Transcribe exactly, and only, the lines from the one containing "Given: Click the" through the end of the entries below, leaving the pictures out.

(Stored records)
^^^^

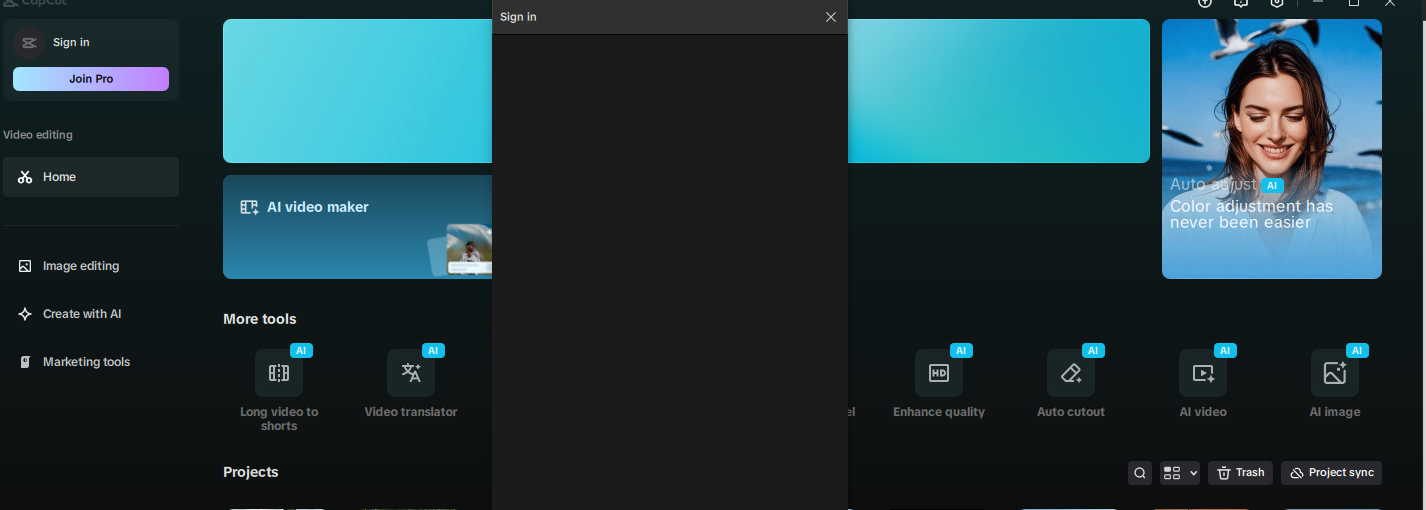Screen dimensions: 1426x510
Task: Open the Trash
Action: tap(1240, 473)
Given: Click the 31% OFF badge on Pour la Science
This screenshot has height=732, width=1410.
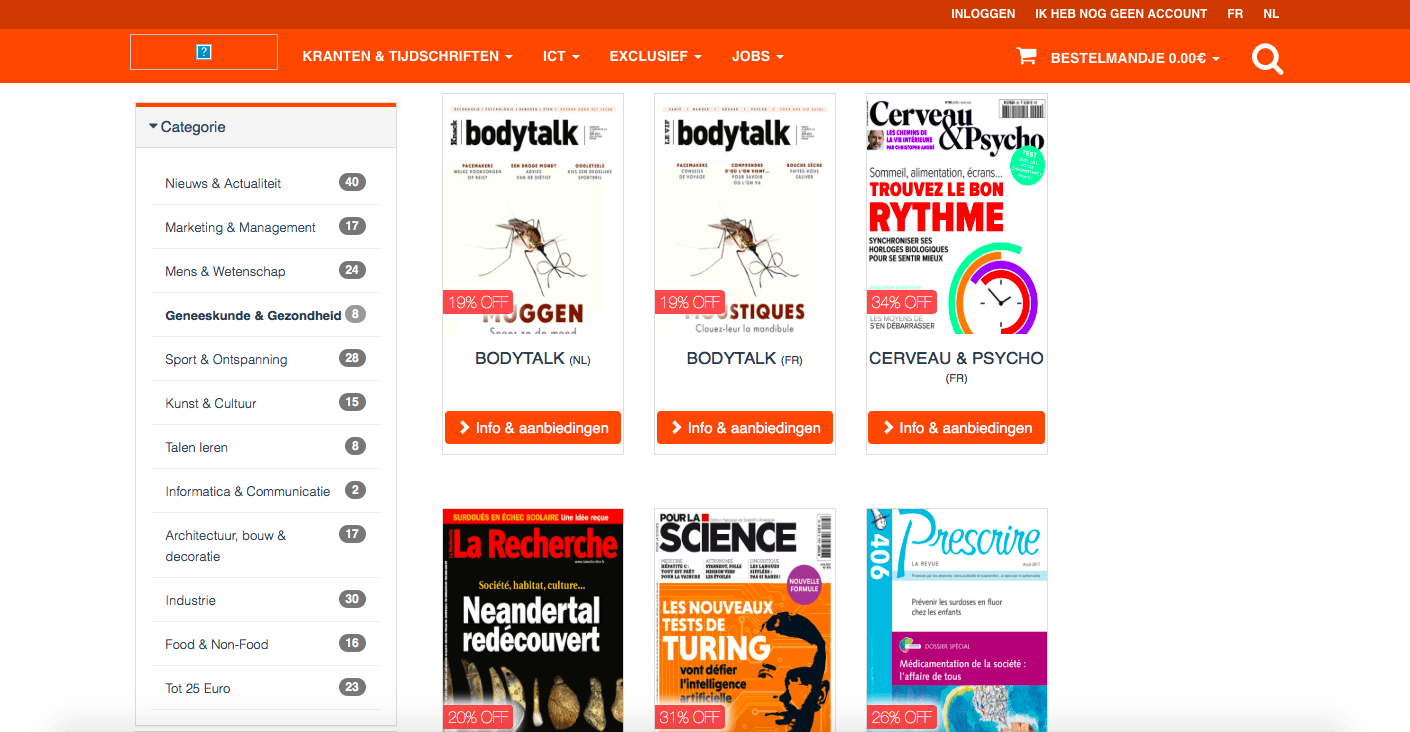Looking at the screenshot, I should coord(690,717).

^^^^

### [RESPONSE BELOW]
Given: Click the 31% OFF badge on Pour la Science
This screenshot has height=732, width=1410.
Looking at the screenshot, I should coord(690,717).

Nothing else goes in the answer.